Pembagian tugas kedua pembantu ini saya pikir sudah cukup jelas. Salah satu pembantu bertugas seperti layaknya baby-sitter bagi kedua anaknya yang harus memenuhi kebutuhan si anak baik si kecil yang berumur empat tahun dan si besar di sekolah dasar. Sementara pembantu satunya lagi bertugas seperti fungsi housekeeping, mencuci, setrika, bersih-bersih rumah, memasak, dan sebagainya.

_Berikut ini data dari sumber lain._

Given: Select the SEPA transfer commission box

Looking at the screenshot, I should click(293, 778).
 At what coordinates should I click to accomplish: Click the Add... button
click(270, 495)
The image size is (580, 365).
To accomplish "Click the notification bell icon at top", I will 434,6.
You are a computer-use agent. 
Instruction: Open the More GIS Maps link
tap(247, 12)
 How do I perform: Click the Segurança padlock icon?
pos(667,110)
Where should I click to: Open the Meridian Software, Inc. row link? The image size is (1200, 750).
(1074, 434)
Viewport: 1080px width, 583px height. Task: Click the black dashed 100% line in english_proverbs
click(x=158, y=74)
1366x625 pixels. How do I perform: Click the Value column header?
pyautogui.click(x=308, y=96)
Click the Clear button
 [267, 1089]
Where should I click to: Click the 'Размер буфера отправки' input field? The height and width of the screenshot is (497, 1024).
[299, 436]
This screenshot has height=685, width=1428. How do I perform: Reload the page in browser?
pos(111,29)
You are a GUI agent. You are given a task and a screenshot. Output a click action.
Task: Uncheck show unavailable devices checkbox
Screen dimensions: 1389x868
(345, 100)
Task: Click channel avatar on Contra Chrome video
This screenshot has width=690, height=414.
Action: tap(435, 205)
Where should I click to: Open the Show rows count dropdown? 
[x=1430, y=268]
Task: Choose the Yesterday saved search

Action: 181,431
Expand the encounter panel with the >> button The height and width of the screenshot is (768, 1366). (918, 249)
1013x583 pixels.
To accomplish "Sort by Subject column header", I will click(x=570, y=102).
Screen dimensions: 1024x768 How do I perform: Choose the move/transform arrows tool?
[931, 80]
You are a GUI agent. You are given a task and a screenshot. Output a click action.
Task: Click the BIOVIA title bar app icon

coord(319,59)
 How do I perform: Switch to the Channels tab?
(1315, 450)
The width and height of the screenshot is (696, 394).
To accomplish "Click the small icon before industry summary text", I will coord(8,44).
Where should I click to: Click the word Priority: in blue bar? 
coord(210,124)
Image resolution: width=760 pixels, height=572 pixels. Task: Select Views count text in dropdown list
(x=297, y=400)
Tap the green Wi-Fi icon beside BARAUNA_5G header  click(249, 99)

Ritual yang terjadi secara keseharian adalah, sejak bangun tidur di pagi hari, si ibu selalu saja memberikan order ini-itu kepada kedua pembantunya, terkadang dengan setengah berteriak. "Si kecil dimandiin dulu, Tiii…", teriaknya kepada Siti (bukan nama sebenarnya), sang pembantu satu. "Abis itu jangan lupa siapkan baju sekolah dan sarapan untuk si besar…", lanjut si ibu kemudian. Belum juga selesai pekerjaan pertama si ibu sambil bermake-up di depan kaca berteriak kembali kepada Siti :"Jangan lupa si kecil diminumin vitamin sesudah disuapin
makan nanti…" Sementara kepada pembantu dua juga tak kalah serunya. "Nem, kalo nyuci jangan lupa disendirikan dulu, pakaian si kecil jangan dicampur dan musti didahulukan di mesin cucinya…!", teriak si ibu sambil sarapan pagi kepada si Inem (juga bukan nama sebenarnya) pembantu dua. "Nanti jangan lupa belanjanya juga musti banyak sayurnya, yaa…, daging terus tiap hari juga nggak baik..", tambah si ibu. Belum lagi hal-hal detail lain yang selalu saja si ibu sampaikan berulang-ulang setiap hari. "Ini setrika sepreinya kurang rapi..!", "Kok maemnya si kecil terlalu banyak kuahnya..", atau pernah juga terdengar teriakan si ibu, "Siti, kamu sekali-sekali juga harus bisa ngajari mengenalkan huruf angka buat si kecil…"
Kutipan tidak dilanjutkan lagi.